▶ [Task directions] Your answer should be the exact lines of the data below from the one containing "Open the About menu" through the one containing "Task: Toggle the sidebar panel icon"; please include nothing else.

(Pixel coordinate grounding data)
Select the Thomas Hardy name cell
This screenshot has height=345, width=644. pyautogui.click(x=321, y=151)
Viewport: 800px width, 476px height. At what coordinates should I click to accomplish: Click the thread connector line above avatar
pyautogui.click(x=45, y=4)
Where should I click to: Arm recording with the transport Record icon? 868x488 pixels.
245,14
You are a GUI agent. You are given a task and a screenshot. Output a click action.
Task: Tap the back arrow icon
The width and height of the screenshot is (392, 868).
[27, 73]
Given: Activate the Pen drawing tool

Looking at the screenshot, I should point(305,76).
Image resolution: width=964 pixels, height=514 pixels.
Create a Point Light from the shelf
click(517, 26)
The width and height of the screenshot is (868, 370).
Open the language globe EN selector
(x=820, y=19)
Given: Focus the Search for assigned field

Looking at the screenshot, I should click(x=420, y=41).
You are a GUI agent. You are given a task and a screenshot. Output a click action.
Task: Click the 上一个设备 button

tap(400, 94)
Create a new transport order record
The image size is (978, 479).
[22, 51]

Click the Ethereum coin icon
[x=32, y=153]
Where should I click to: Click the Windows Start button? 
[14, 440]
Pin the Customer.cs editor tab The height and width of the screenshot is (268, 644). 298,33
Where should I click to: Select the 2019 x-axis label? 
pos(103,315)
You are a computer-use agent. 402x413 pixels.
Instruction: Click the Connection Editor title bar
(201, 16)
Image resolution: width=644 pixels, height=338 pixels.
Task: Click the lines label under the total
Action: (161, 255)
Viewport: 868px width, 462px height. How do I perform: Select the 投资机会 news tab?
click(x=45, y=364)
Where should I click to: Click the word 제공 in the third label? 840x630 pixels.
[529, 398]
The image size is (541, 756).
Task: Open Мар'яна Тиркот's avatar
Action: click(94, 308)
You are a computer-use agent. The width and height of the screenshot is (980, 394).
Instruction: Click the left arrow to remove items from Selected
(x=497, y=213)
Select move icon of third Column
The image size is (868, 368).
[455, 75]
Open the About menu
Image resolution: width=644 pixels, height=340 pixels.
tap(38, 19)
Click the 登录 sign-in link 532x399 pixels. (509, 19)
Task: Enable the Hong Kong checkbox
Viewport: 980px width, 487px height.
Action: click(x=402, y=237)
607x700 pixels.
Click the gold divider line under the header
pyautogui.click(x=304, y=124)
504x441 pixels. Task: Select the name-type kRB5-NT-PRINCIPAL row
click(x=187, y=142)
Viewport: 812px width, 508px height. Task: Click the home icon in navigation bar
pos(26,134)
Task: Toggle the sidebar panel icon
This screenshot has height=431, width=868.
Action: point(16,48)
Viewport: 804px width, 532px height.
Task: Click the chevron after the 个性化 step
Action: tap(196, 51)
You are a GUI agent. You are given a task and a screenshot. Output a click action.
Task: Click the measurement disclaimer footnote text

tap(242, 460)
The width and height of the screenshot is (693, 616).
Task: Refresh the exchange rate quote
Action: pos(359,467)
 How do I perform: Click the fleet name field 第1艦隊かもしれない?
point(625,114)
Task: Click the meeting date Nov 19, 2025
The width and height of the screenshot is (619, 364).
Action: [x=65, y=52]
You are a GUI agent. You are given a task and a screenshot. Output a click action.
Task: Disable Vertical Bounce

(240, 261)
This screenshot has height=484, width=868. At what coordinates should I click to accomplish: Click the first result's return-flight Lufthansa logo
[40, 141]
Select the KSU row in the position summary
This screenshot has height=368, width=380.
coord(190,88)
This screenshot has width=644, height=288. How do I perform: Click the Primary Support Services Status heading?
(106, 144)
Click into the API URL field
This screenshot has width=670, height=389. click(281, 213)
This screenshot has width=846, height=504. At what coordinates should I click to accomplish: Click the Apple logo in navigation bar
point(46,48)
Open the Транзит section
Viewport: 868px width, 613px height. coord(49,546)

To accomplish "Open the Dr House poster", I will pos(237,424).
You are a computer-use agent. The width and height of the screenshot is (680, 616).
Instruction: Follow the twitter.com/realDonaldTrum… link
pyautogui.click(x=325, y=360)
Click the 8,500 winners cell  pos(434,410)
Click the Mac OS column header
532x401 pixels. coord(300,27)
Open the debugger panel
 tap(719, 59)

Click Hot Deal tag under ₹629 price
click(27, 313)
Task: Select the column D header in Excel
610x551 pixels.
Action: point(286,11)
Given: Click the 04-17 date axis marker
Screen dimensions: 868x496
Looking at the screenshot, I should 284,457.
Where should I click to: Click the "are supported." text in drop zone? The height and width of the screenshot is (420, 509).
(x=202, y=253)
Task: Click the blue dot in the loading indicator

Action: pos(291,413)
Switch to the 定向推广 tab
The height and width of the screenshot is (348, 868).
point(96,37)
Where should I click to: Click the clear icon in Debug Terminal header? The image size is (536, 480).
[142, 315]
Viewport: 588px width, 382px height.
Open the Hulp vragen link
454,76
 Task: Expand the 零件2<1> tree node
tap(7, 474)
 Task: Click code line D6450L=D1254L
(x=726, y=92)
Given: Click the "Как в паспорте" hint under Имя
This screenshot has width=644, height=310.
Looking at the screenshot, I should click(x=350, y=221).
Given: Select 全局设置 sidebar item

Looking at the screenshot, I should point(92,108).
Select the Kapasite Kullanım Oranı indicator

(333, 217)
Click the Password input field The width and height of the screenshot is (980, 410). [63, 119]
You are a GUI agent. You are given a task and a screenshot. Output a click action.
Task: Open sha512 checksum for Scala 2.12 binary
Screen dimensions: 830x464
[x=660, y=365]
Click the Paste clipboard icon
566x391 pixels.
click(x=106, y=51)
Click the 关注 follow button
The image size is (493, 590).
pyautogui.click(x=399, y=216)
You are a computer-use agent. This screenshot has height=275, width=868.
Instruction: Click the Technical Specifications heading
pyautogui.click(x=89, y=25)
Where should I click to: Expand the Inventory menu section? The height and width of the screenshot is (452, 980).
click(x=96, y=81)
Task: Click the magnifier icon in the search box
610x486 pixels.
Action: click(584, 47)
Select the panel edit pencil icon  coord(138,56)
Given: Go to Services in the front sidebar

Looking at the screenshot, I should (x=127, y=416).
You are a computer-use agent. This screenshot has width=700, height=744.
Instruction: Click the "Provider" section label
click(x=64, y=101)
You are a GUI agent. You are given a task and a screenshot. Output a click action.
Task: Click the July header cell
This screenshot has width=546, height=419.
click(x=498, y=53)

▶ [Answer for the task]
Open the About menu
Image resolution: width=644 pixels, height=340 pixels.
tap(38, 19)
Click the 登录 sign-in link 532x399 pixels. (509, 19)
Task: Enable the Hong Kong checkbox
Viewport: 980px width, 487px height.
Action: click(x=402, y=237)
607x700 pixels.
Click the gold divider line under the header
pyautogui.click(x=304, y=124)
504x441 pixels. Task: Select the name-type kRB5-NT-PRINCIPAL row
click(x=187, y=142)
Viewport: 812px width, 508px height. Task: Click the home icon in navigation bar
pos(26,134)
Task: Toggle the sidebar panel icon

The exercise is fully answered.